Hospitalizations and Mortality Among Medicare Beneficiaries at Cardiovascular Risk: Disruptions and Recovery From the COVID-19 Pandemic.

Wadhera, R. K., Waken, R. J., Wang, F., Figueroa, J. F., Avula, K. C., Orav, J., Epstein, A. M., & Maddox, K. E. J. (2026). Hospitalizations and Mortality Among Medicare Beneficiaries at Cardiovascular Risk: Disruptions and Recovery From the COVID-19 Pandemic.. Journal of the American College of Cardiology.

Abstract

BACKGROUND: The COVID-19 pandemic led to disruptions in cardiovascular care in mid-2020, but less is known about how patterns of care and clinical outcomes changed for older adults with cardiovascular (CV) risk factors and/or established cardiovascular disease (CVD) in the later stages of the pandemic.

OBJECTIVES: This study sought to identify changes in utilization of health care services and all-cause mortality among Medicare beneficiaries with CV risk factors or CVD in the "late pandemic" (January 2021 to December 2022) overall and across subgroups based on rurality and social vulnerability index.

METHODS: The study included all Medicare fee-for-service and Medicare Advantage beneficiaries with CV risk factors (hypertension, diabetes mellitus, hyperlipidemia) or CVD (coronary heart disease, heart failure, atrial fibrillation, stroke) from January 2018 to December 2022. A Poisson-lognormal regression model was fitted to compare the adjusted incidence rate ratio (aIRR) of acute care visits, outpatient visits, and all-cause mortality during the late pandemic (January 2021 to July 2022) compared with the prepandemic period (January 2018 to December 2019).

RESULTS: There were 51,355,577 beneficiaries in the prepandemic period and 55,214,638 in the late pandemic period with CV risk factors or CVD. Hospital visit rates were lower in the late pandemic period compared with the prepandemic period (aIRR: 0.918; 95% CI: 0.915-0.922), and declines were evident among rural and urban beneficiaries, as well as across all levels of social vulnerability and in both fee-for-service and Medicare Advantage.
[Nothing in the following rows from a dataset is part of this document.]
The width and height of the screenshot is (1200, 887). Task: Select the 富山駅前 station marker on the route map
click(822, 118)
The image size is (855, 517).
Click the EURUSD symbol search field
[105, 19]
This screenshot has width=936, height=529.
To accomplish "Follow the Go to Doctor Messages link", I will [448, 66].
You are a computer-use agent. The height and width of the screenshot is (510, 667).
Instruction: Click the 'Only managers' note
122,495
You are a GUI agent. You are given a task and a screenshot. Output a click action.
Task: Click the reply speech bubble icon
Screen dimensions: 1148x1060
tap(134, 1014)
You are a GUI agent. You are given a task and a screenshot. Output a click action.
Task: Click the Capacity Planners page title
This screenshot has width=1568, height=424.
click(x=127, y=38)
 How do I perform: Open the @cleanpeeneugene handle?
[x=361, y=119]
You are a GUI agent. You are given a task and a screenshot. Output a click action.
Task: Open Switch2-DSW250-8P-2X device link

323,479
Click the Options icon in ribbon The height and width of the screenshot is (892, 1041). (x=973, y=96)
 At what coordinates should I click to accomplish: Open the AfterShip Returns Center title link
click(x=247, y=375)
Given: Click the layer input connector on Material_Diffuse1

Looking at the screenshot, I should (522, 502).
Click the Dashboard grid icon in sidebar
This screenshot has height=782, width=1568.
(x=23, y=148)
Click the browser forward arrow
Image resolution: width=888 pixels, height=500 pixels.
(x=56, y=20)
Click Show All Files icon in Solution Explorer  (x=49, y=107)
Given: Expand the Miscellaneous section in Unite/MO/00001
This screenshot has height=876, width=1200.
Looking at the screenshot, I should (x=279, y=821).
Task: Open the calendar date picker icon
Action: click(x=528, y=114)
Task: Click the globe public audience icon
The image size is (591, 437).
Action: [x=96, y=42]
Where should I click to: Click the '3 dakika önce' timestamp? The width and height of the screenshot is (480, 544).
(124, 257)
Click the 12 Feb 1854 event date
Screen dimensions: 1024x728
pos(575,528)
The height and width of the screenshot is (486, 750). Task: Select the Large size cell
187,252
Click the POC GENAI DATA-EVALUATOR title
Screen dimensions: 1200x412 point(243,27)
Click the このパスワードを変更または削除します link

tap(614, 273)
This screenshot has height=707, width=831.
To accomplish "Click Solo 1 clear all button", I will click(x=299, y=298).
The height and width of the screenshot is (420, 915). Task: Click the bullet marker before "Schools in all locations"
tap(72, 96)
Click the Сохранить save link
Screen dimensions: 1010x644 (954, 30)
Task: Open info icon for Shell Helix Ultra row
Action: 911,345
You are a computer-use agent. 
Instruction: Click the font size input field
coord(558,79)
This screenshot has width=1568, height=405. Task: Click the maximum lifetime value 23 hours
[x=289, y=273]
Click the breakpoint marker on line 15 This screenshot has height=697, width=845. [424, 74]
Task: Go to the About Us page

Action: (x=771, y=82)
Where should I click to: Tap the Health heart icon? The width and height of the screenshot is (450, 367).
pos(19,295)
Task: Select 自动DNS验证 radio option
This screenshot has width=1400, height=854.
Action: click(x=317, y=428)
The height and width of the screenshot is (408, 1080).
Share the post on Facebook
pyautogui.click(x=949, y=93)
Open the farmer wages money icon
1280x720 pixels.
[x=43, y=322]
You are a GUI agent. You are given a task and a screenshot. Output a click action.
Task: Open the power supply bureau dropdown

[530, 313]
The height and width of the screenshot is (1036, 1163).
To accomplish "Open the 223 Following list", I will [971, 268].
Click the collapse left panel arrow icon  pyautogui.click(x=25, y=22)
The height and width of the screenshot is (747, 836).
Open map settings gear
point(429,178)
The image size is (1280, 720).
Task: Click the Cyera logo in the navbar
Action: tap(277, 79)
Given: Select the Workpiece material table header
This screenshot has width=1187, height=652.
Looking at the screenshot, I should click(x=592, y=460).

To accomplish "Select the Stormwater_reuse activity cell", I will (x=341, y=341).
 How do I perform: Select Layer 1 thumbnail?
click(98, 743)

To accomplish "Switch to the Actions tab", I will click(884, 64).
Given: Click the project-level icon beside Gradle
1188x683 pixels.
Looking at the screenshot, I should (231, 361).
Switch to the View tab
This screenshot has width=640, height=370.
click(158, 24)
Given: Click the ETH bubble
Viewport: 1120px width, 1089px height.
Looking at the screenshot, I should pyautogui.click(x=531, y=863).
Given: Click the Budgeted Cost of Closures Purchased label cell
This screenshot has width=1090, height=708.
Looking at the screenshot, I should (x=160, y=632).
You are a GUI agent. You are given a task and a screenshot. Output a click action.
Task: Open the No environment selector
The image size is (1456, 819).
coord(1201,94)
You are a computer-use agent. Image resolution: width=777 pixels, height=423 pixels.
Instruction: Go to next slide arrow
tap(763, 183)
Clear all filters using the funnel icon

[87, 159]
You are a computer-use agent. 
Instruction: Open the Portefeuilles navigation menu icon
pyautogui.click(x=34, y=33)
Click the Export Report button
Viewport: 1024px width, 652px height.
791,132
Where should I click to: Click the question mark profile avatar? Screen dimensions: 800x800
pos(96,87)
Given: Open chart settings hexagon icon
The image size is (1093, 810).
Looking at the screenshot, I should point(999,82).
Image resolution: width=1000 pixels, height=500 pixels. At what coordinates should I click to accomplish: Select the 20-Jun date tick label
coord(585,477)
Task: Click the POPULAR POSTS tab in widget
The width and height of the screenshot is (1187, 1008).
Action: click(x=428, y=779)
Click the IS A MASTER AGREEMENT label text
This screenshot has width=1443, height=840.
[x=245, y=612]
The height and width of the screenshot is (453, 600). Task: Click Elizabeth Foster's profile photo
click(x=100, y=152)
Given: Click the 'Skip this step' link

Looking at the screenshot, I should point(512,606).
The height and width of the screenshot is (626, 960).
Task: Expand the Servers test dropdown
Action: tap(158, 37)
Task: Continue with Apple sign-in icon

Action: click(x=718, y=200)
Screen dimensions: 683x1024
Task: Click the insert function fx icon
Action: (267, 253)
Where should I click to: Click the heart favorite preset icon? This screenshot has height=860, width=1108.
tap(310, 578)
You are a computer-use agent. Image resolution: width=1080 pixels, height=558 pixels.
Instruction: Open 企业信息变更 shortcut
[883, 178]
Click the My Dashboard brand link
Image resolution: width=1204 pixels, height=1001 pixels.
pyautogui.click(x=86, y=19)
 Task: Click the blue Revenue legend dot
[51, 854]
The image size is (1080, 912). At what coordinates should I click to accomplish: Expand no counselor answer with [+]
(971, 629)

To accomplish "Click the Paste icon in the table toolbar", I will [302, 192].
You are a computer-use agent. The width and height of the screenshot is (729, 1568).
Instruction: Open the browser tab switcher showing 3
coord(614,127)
In contrast, use of outpatient visits was higher during the late pandemic period (aIRR: 1.141; 95% CI: 1.134-1.149); these increases were on average higher among urban communities and Medicare Advantage beneficiaries. Mortality was higher during the late pandemic period (aIRR: 1.248; 95% CI: 1.240-1.257), and surges in mortality among this population tracked with national COVID-19 mortality. Beneficiaries in the most socially vulnerable communities (aIRR: 1.116; 95% CI: 1.106-1.124) and those covered by Medicare Advantage (aIRR: 1.342; 95% CI: 1.329-1.356]) experienced the greatest increase.

CONCLUSIONS: In the later stages of the COVID-19 pandemic, among Medicare beneficiaries with CV risk factors or established CVD, hospitalizations were lower than before the pandemic, outpatient care was used more frequently, and mortality was significantly elevated across risk groups and geographies, with the greatest increases seen in vulnerable communities and those covered by Medicare Advantage.